Thursday, October 04, 2007

Finding Reliable Men: Those Above Reproach

"If anyone aspires to the office of overseer, he desires a noble task. Therefore an overseer must be above reproach..." (1 Tim. 3:1-2a).

The nobility of the pastoral office requires a certain character. The reliable men churches are to seek for the office must be men whose inner and outer lives are sewn together with integrity and Christ-like character.

The second characteristic that Paul lists after desire is "above reproach." This first characteristic is really an umbrella for all those that follow. A man is to be blameless in his outward conduct. He is to be upright and just in his dealings with others.

Paul says that the elder is to be beyond question in this regard. It's a reputation that is deserved. An elder is to be the kind of man that no one suspects of wrongdoing and immorality, the kind of man that people would be surprised or shocked to hear charged with such acts. It's certainly not that he is sinless or perfect, but that his demeanor and behavior over time has garnered well-deserved respect and admiration from others. This is critically important because once an elder at least two things are assumed: that man is then held out as an example for all areas of life to all the sheep (1 Tim. 4:12; 1 Pet. 5:1-3) and elders are to be granted the benefit of the doubt in the protection from charges they receive in the congregation (1 Tim. 5:19). One of the worst thing you can have is a man lacking in character setting a bad example while being shielded by the generosity of judgment the office warrants.

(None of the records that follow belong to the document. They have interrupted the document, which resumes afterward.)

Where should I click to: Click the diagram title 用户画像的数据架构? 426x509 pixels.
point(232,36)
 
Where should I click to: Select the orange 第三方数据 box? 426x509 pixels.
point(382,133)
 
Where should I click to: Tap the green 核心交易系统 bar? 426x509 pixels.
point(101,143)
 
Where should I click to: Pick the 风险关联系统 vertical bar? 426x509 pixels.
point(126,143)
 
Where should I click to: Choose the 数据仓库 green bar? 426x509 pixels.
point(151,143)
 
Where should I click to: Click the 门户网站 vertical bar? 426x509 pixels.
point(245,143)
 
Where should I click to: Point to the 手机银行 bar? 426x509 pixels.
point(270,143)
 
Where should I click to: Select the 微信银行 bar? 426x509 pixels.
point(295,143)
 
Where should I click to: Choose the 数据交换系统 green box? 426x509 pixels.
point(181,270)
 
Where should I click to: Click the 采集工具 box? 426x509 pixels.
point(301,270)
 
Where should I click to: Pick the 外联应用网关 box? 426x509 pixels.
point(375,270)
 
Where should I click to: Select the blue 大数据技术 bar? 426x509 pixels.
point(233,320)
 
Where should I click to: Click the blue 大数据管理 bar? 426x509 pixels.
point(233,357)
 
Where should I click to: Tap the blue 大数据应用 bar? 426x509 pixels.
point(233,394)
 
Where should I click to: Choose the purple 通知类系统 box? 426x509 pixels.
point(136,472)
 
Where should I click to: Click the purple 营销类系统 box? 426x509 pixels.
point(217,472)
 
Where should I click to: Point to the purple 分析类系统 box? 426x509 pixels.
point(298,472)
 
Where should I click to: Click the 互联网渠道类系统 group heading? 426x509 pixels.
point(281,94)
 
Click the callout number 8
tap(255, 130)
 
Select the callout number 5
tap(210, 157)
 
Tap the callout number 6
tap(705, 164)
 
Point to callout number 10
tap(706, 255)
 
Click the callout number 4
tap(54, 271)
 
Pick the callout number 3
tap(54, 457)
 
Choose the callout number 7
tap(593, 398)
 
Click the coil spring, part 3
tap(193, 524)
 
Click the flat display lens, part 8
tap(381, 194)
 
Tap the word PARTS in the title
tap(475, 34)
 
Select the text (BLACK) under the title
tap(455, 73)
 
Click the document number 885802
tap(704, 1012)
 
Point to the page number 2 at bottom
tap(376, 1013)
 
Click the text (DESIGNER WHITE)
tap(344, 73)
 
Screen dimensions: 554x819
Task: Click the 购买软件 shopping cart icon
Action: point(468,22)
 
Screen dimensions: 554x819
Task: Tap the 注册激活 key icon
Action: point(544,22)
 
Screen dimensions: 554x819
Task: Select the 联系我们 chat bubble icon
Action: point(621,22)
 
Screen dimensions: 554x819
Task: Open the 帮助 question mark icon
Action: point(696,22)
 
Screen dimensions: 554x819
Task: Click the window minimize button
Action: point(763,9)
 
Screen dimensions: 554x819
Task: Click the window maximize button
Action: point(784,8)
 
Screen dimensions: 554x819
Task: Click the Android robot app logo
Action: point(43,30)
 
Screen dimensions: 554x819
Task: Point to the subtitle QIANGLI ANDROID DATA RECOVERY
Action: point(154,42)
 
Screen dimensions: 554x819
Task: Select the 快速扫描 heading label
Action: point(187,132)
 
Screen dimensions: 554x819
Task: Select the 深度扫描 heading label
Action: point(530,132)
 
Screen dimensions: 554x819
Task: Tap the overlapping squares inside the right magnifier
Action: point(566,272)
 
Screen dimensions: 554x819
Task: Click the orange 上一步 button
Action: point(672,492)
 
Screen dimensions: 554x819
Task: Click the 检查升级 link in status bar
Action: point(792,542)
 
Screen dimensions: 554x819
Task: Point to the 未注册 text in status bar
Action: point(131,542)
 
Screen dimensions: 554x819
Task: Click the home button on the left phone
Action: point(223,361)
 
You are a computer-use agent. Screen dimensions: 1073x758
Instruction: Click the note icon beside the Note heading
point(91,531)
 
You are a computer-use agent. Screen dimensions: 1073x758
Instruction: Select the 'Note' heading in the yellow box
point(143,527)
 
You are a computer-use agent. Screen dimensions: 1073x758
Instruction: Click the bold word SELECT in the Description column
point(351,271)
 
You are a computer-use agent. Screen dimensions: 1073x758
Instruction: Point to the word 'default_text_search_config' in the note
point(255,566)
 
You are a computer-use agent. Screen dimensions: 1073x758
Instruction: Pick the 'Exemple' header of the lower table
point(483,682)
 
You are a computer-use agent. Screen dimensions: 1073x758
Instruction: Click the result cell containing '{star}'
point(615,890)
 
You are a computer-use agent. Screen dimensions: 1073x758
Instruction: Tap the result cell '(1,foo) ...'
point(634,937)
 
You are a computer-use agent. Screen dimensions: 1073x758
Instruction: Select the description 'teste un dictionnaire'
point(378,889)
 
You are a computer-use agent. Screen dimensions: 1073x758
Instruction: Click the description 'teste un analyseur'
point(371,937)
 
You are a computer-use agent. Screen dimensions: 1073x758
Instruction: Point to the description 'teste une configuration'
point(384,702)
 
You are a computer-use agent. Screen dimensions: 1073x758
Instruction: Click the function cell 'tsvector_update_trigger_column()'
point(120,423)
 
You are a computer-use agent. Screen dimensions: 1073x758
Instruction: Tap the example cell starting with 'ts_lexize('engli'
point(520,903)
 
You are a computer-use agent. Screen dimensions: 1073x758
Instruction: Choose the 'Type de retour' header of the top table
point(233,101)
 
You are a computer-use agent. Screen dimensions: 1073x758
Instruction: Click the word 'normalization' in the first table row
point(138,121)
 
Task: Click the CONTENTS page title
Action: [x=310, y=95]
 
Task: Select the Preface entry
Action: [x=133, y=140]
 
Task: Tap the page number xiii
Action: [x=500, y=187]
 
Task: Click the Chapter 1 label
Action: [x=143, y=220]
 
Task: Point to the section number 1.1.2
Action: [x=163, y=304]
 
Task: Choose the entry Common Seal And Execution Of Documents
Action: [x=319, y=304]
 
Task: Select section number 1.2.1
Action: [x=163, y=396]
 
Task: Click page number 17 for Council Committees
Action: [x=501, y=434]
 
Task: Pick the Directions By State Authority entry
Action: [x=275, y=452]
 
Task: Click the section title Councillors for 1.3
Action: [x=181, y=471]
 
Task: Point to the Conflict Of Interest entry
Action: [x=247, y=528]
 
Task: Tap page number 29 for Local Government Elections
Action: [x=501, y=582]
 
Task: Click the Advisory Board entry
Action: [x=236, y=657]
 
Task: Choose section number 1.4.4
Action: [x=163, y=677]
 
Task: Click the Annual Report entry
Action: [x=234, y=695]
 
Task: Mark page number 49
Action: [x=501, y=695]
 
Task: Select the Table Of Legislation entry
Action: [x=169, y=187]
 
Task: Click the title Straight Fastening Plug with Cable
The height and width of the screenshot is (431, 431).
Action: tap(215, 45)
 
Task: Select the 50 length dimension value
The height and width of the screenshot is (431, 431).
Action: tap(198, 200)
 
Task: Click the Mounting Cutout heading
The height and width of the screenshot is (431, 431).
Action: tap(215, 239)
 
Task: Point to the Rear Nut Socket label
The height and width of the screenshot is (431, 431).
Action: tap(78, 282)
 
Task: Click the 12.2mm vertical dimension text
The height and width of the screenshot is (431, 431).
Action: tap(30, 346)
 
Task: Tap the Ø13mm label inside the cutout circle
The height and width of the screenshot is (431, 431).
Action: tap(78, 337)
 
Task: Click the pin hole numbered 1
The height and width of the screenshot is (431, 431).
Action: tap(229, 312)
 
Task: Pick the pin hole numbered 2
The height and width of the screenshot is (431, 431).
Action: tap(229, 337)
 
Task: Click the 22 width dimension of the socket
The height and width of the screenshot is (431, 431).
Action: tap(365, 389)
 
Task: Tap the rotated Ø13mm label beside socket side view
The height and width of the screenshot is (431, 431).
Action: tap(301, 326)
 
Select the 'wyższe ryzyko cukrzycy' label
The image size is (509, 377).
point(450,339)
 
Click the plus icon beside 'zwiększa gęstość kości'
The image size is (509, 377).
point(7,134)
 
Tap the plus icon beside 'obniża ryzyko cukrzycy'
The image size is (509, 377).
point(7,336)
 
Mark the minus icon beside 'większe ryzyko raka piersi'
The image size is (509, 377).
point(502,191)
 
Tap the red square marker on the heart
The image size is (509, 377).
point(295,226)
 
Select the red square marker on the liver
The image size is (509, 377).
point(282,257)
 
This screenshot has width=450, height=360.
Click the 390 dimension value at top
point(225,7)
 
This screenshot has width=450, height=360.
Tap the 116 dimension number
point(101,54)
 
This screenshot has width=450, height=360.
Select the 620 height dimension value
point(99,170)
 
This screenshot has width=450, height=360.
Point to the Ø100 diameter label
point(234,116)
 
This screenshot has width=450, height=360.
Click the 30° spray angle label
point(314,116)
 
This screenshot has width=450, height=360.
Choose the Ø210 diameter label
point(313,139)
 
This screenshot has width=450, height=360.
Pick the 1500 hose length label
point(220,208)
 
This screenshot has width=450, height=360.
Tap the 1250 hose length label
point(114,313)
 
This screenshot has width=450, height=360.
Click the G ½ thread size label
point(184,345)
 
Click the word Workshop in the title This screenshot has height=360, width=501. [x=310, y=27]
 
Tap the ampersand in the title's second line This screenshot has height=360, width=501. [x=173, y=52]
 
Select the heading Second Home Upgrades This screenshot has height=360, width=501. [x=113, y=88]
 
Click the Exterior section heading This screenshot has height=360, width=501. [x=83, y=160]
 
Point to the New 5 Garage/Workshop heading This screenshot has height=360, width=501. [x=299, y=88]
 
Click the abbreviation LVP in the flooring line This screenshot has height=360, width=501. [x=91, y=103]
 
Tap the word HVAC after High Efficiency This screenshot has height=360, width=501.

Another critically important thing is that an elder be held in high esteem for his character, not for his wealth, popularity at parties, or any such worldly thing. There is a real temptation and pitfall when it comes to discerning whether men meet this requirement of being beyond reproach. We may be tempted to grant this status to men on the grounds that they have "made it in the business world," "have a long family history with the church," or "everyone really likes Joe, he's a great guy." The apostle isn't commending notariety in those terms, but a dignity of character commensurate with the office. If a man is popular in the worldly sense but lacks the "beyond reproach" character Paul identifies, he will likely lead out of his popularity instead of character. He may fear man more than God (a temptation at times acutely felt in the office), or attempt to run the church like his business, or assume certain "rights" because of his standing in the community or his family name. That man may cripple an eldership for a time.

All Christians must be above reproach, but Christian elders must be so. How do we find such men? How do we train men in this attribute?

On the Lookout for Those "Beyong Reproach": Some Observations to Make (Please add others)

1. Take note of those men who are faithful in their dealings inside the church. For example, do they keep their commitment to give regularly and sacrificially to the church? Do they swear to their own hurt, keeping their word when others might not blame them for backing out of a commitment?

2. Take note of men who "command respect" (in the best sense of the phrase) from others. Are there men who inspire uprightness in others? Perhaps by their very presence people out of respect for them seem to "straighten up" or show more zeal. Perhaps he is a man that everyone turns to or nominates for positions requiring ethical integrity because they are confident he will "do the right thing."

3. Take note of those men who carry on their lives outside the church with integrity. Are they men who show up to work on time, or men who can't hold a steady job because of poor work habits? Are they men who manage their financial affairs well, paying debts and living within their means, or are they men living beyond their means financially and failing to meet obligations?

Some Questions to Ask (Please Add Others)
Assuming church leaders have such a man in view, a few questions might be asked during the "courting" of that man for eldership.

1. Is there anything in your life you feel disqualifies you for serving as an elder? It's a wide open question but a good basic way of beginning to hear the man's self-assessment and possibly find out more about his integrity.

2. Would any of your coworkers or family be surpised to hear that you were a leader in your church? Here, you're sorta probing for whether the man's reputation is good among others outside the church. The question relies on the man's knowledge (imperfect) of his reputation among others, but it's a start. Church leaders may decide to ask this question of some of the man's business associates or coworkers to get a response from them as well.

3. Are there persons who would say you should not serve in any church's leadership? And why would they say this? Elders are to enjoy good reputations inside and outside the church. If there is some outstanding "beef" from others, it would be good to explore (a) the nature of that dispute, (b) how the potential elder has handled that issue--whether godly or not, and (c) whether the opinion of others disqualify the man.

CONCLUSION
The character of the elder is paramount in importance. The nobility of the office requires that only men with befitting integrity hold it. In a day where most people, Christians included, are repulsed by the idea of "judging others," being patient to discern mature and "beyond reproach" character for potential elders may be one of the most difficult things churches do in finding reliable men. But it's necessary for the health and purity of the Lord's Bride.

And because it's necessary, cultivating this kind of integrity--both in the current elders of a church and prospective elders--is critical. Questions, encouragement, and accountability regarding our conduct in various settings should constantly be on the agenda in our discipling and teaching efforts.

1 comment:

Lionel Woods said...

Thanks Pastor T. As I have now start to have discussion with my pastor about this, the list of questions hit right at the heart. It was something I asked my wife earlier this year.